My religious affinities are visible to everyone who enters this upper room, and I’m not displeased with this prospect since my work confronts a hollow hole in the popular humanism so many seem to have swallowed. My son’s college friends, not being well-versed in Christian iconography, just think our place looks like a cool Zen hideout. I have a new Last Supper on the walls, influenced by Giotto’s scene in the Arena Chapel. Obviously a drama is unfolding before their eyes, but underneath Judas, Jesus and John, ESPN competes for their attention on our very small screen TV. I am not afraid of competition, but there is an eventual choice to be made. I am not going to force it.
The ever insightful Leon Wieseltier wrote recently how his mind, consumed by the arguments of war, the Arab Spring, leadership etc., was surprised by something he saw while taking a walk:
I turned a corner and eyed something that emptied my head of everything analytical and carried me far away from the universe of public reason. What I saw was a high, gorgeous pile of figs. I was instantly elated. They were the nubile tokens of a distant and different place, and so they had a beckoning quality, and held a small promise of flight. To see them was to see where they had come from, which was not from here; to see where I was and where I was not; to be here and to be there; to be elsewhere.
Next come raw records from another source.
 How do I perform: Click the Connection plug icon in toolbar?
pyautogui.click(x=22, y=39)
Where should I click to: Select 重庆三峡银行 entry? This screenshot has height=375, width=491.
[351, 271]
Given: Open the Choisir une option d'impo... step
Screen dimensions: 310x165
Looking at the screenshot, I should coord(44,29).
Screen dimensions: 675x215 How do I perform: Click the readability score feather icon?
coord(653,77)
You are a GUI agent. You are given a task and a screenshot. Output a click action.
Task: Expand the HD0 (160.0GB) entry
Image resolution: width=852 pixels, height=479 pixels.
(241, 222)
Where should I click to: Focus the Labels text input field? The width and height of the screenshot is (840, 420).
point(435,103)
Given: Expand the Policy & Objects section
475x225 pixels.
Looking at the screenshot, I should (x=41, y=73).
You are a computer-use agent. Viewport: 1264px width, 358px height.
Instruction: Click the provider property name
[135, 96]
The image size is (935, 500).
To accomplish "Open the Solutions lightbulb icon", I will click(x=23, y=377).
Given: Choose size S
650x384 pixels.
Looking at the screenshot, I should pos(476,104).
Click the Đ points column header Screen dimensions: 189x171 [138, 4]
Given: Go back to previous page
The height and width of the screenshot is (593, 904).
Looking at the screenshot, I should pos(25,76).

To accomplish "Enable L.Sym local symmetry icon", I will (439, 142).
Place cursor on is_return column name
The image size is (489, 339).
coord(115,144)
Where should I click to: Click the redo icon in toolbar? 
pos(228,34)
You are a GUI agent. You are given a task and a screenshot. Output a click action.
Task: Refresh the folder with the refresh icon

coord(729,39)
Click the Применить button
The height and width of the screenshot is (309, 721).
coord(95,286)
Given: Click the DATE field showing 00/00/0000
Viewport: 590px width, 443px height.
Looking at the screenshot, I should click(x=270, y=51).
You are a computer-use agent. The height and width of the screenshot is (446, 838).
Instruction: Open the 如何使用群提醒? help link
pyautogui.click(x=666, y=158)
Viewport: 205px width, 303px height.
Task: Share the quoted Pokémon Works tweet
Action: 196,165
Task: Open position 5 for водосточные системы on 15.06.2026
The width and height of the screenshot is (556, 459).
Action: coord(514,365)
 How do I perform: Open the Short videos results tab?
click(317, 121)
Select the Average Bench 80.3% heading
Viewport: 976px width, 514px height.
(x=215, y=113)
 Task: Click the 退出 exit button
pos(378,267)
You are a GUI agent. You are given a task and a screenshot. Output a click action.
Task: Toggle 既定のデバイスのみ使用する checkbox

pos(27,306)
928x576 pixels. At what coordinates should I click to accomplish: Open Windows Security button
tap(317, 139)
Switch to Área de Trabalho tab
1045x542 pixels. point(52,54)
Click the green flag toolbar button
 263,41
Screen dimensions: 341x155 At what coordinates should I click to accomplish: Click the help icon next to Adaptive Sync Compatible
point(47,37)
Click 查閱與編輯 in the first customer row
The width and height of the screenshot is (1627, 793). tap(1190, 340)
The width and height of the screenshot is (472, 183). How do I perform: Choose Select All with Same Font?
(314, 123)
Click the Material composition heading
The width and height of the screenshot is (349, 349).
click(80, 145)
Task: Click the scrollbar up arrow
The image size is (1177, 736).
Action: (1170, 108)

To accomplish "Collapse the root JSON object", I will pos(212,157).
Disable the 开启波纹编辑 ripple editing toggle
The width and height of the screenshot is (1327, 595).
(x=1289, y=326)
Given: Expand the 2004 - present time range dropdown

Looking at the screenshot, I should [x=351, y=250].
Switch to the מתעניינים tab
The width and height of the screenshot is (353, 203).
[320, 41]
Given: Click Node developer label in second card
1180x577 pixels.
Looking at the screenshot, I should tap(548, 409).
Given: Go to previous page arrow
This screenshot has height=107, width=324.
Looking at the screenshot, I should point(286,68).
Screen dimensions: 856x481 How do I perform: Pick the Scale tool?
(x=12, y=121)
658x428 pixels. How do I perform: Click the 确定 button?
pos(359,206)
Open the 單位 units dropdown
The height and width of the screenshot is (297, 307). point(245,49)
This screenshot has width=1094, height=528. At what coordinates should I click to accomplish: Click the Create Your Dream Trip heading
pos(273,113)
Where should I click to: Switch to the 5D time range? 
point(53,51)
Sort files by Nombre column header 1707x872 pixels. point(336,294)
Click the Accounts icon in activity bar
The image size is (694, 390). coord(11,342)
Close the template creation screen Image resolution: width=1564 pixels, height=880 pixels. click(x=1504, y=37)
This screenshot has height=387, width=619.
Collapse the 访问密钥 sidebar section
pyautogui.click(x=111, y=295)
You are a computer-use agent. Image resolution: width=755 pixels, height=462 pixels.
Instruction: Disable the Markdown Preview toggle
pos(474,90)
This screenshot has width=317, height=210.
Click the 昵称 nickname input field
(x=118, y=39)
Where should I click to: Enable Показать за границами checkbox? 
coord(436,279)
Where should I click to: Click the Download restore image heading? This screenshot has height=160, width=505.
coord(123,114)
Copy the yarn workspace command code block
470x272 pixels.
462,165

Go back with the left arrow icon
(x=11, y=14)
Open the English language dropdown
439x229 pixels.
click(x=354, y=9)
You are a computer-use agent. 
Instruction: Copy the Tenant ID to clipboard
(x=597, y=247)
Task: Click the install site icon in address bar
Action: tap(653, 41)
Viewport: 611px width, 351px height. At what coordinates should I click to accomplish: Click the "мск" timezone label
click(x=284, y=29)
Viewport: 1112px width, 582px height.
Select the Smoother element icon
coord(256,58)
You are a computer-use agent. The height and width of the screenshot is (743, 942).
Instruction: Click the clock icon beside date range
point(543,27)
Just a few miles away from my place, one of my Madonna paintings hangs in the computer lab of a local Catholic college. This long, horizontal work depicts our Blessed Mother with a direct stare. I purposefully chose to hang her in that spot, hoping to engage the students when, and if ever, they looked away from their computer screens. Anyone can view this scene since it opens up through a large window on the street. I wonder if I, its author, am the only one aware of the tensions in the scene described? Does anyone really care? I wait fearfully for that day when my painting might not be there, replaced by a large screen TV. But that day has, thankfully, yet to come (perhaps because the painting is anchored by the price tag that was paid in full). I check on my Madonna when I can, happy for her continued quiet presence like the pile of figs. This keeps the lamp on for me, and I hope for others as well, a blessing on how I have decided to use my life.
 Leon Wieseltier ,“What I Saw Was a High, Gorgeous Pile of Figs”, New Republic, Aug. 30, 2013.